# [WHAT IS NEEDED]
For the material that follows, return exactly the lines from the one with "Click empty area" through the one with "This screenshot has height=656, width=1024.", both ends included.

# [AVAILABLE DATA]
____

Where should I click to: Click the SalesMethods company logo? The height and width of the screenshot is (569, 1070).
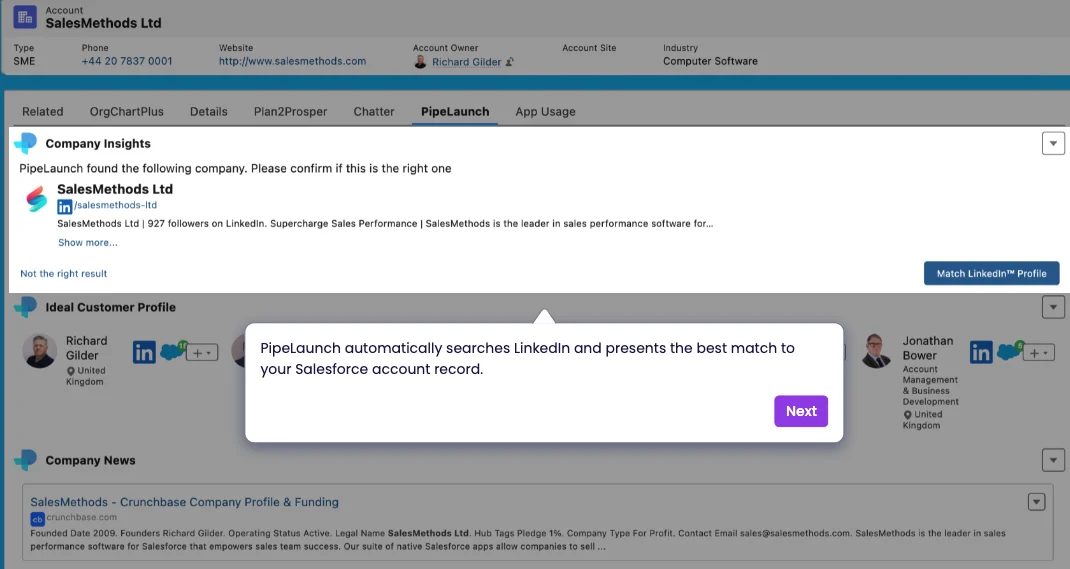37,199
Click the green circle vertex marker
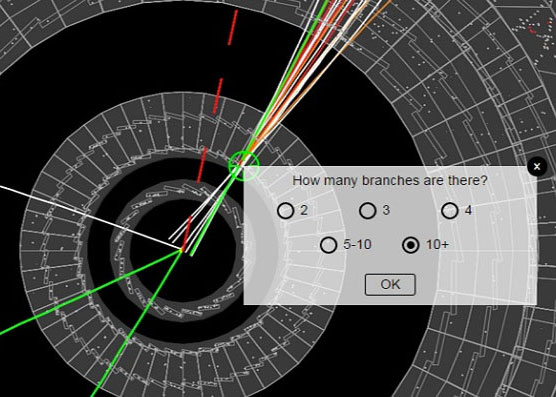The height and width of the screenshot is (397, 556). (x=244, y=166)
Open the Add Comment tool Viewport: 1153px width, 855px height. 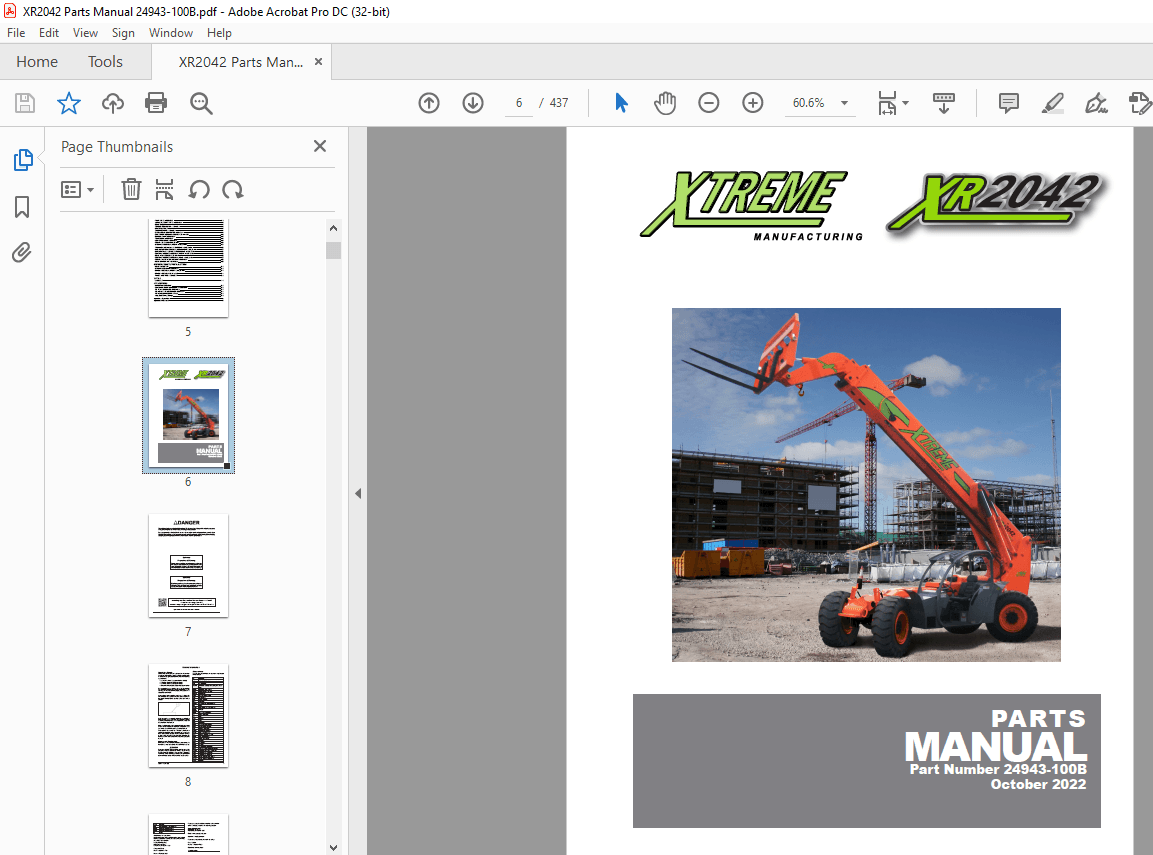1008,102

____

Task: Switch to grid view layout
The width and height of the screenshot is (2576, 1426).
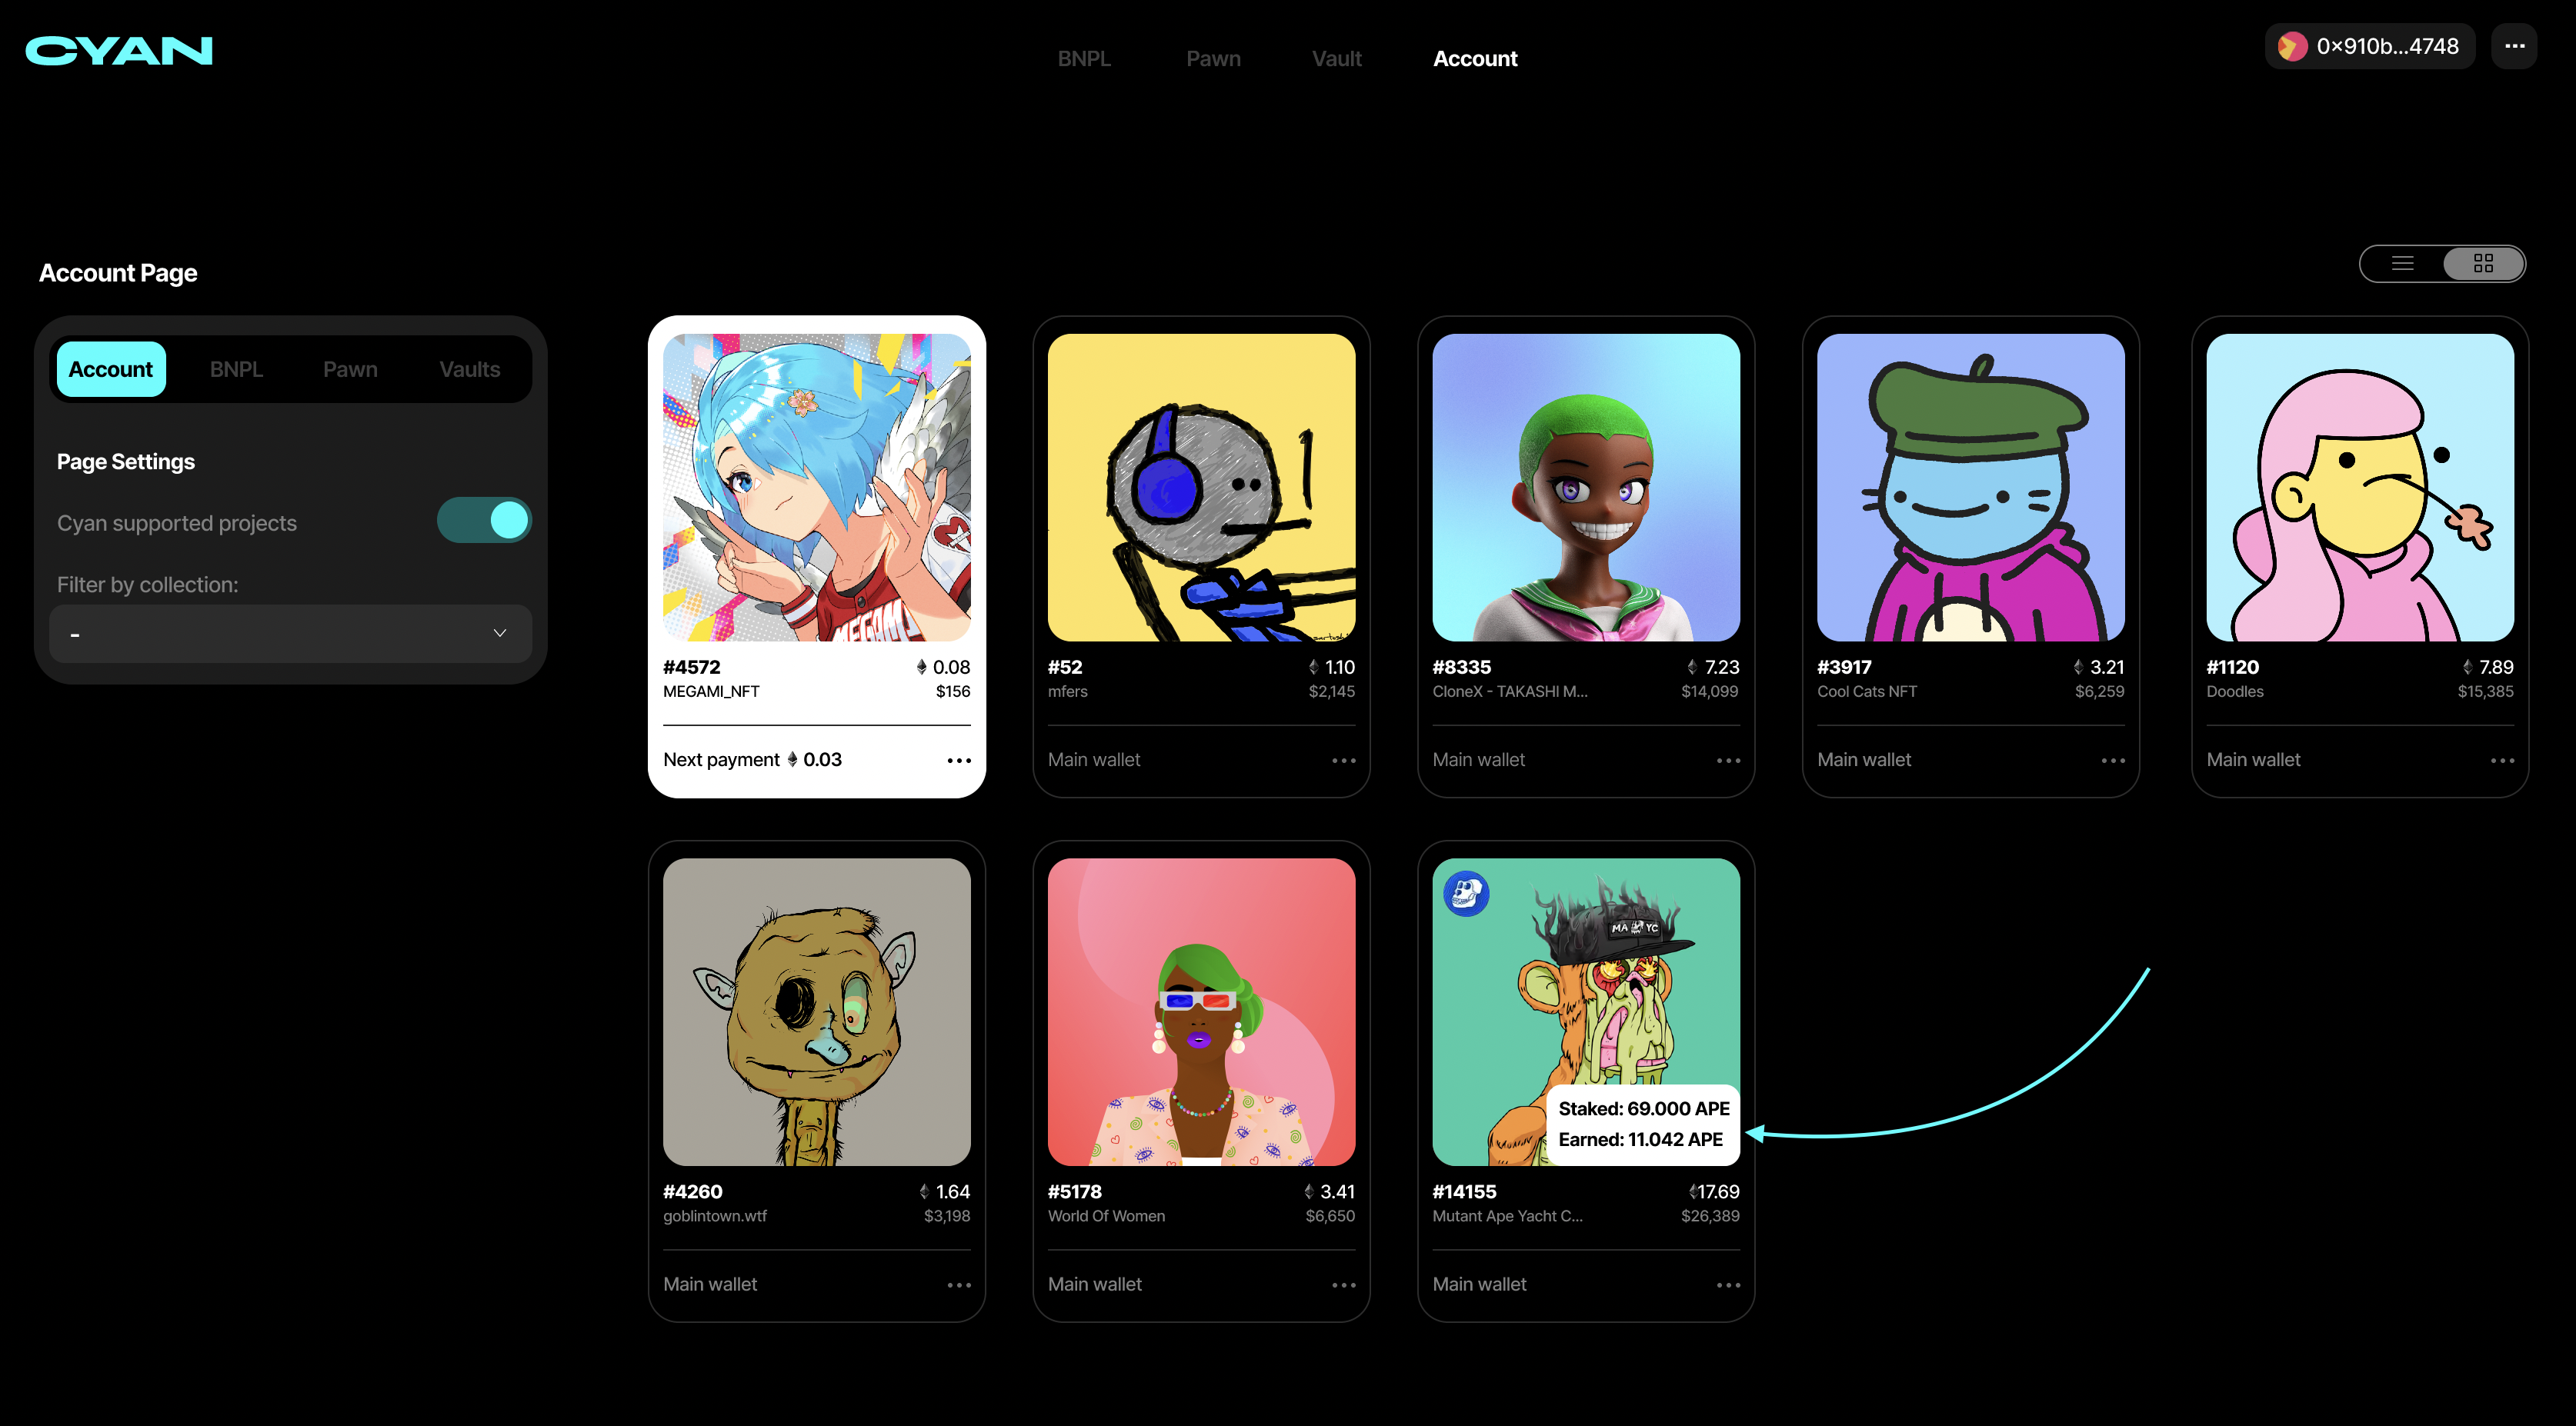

____

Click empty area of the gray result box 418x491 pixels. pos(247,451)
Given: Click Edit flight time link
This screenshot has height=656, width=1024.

____

# [SOLUTION]
Click empty area of the gray result box 418x491 pixels. pos(247,451)
Given: Click Edit flight time link
This screenshot has height=656, width=1024.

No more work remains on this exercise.